5 июня в отсутствие Идена Черчилль выступил хозяином на банкете, который устроило Министерство иностранных дел в честь королевы. 8 и 9 июня он вновь председательствовал на совещании премьер-министров Содружества, и только 12 июня смог выбраться в Чартвелл. Предстояло еще доработать план саммита на Бермудах, где он надеялся убедить американцев и французов поддержать его желание переговорить с новыми советскими лидерами. 20 июня на Даунинг-стрит он обсуждал эти планы с Селвином Ллойдом и Пирсоном Диксоном. «Психологически он даже более бодр, чем перед окончанием войны, – записал Диксон в дневнике. – Как всегда, всю работу делает сам. Принимает решения, после чего диктует телеграммы».
Через три дня Черчилль присутствовал на ужине в честь премьер-министра Италии Альчиде Де Гаспери. Это должно было стать его последним официальным мероприятием перед отъездом на Багамы. В конце ужина он произнес небольшую речь, в основном про Юлия Цезаря и завоевание римлянами Британии. Затем, когда гостям пришло время покинуть обеденный зал, он встал, чтобы проводить их в гостиную, но, сделав несколько шагов, рухнул в ближайшее кресло.
С Черчиллем случился удар. Один из гостей, встревоженный его бледностью, привел Мэри.

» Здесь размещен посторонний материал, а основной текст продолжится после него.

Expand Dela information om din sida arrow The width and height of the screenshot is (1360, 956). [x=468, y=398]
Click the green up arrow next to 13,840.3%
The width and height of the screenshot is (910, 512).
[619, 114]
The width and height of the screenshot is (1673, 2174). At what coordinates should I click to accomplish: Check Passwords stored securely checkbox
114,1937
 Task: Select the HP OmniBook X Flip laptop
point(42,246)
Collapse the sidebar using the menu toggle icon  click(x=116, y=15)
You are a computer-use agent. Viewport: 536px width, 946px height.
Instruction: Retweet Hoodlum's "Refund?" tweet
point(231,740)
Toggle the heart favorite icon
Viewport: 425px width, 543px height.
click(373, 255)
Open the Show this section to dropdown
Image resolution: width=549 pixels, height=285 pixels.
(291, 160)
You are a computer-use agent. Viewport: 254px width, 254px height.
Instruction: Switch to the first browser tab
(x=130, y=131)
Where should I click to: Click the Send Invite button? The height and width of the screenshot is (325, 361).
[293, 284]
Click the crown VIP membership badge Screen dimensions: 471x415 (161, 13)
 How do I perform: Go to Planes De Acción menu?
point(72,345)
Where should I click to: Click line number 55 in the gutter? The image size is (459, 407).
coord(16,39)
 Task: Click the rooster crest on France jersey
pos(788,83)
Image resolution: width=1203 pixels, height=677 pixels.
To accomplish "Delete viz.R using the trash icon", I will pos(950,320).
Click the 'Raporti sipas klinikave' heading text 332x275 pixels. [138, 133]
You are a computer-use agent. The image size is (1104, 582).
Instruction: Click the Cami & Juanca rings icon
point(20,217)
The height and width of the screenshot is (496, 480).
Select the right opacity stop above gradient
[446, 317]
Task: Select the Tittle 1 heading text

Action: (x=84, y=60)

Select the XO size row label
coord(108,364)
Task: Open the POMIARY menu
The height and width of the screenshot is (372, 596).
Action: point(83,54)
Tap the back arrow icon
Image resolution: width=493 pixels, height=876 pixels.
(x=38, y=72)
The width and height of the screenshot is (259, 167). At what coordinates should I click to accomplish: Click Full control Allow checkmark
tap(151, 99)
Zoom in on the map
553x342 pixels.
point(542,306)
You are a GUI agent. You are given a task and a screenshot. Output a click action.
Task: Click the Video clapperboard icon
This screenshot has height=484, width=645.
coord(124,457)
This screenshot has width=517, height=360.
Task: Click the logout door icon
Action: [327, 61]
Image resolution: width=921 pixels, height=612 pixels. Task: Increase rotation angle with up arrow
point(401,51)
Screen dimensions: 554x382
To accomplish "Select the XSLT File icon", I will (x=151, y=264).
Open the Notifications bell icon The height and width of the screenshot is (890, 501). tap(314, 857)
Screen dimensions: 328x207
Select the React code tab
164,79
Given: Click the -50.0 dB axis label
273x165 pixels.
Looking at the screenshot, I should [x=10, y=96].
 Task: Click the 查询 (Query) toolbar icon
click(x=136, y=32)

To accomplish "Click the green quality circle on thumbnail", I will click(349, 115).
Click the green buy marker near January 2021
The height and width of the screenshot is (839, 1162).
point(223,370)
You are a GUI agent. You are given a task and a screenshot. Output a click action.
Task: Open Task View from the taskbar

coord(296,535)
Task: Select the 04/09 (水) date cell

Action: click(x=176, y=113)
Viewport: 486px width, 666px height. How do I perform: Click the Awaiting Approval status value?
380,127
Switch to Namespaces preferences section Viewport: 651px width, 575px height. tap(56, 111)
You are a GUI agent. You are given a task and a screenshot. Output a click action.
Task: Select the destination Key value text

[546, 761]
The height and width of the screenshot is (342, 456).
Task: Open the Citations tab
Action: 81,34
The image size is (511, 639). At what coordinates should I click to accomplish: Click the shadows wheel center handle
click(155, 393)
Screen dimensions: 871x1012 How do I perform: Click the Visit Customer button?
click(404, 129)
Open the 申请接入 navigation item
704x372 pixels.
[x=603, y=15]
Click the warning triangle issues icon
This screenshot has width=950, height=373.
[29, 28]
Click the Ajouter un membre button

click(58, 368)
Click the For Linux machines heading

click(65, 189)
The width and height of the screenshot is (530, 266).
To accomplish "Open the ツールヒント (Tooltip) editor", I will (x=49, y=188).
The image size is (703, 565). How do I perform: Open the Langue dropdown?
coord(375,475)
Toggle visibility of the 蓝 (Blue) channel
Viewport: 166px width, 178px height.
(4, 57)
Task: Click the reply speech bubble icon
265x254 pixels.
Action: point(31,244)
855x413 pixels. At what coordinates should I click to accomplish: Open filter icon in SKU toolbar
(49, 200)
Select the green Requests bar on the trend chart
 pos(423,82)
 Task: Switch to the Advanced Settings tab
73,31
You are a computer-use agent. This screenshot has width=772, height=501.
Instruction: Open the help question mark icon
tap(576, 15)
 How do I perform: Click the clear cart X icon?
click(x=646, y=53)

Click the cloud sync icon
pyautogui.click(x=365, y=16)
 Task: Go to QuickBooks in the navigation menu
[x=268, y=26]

Позже она вспоминала: «Отец выглядел несчастным, неуверенным и говорил бессвязно». Но на следующее утро, к полному изумлению своего окружения, он настоял на проведении заседания кабинета – «даже при том, – вспоминал Колвилл, – что губы заметно опустились, и он с трудом мог пользоваться левой рукой». Заседание началось в полдень. Никто из министров ничего особенного не заподозрил. Только Батлер позже написал, что Черчилль был «странно и неожиданно молчалив». Макмиллан отметил, что он был «бледен и говорил очень мало».
После заседания Черчилль пообедал с Клементиной, Мэри и Кристофером Соумсом. «Отец был крайне уставшим, – вспоминала Мэри, – и с трудом встал с кресла». На следующее утро состояние ухудшилось. До последнего момента он рассчитывал пойти на утреннее заседание кабинета, но к полудню осталось одно желание – добраться до Чартвелла. Там к вечеру, как записал Колвилл, «его физическое состояние значительно ухудшилось».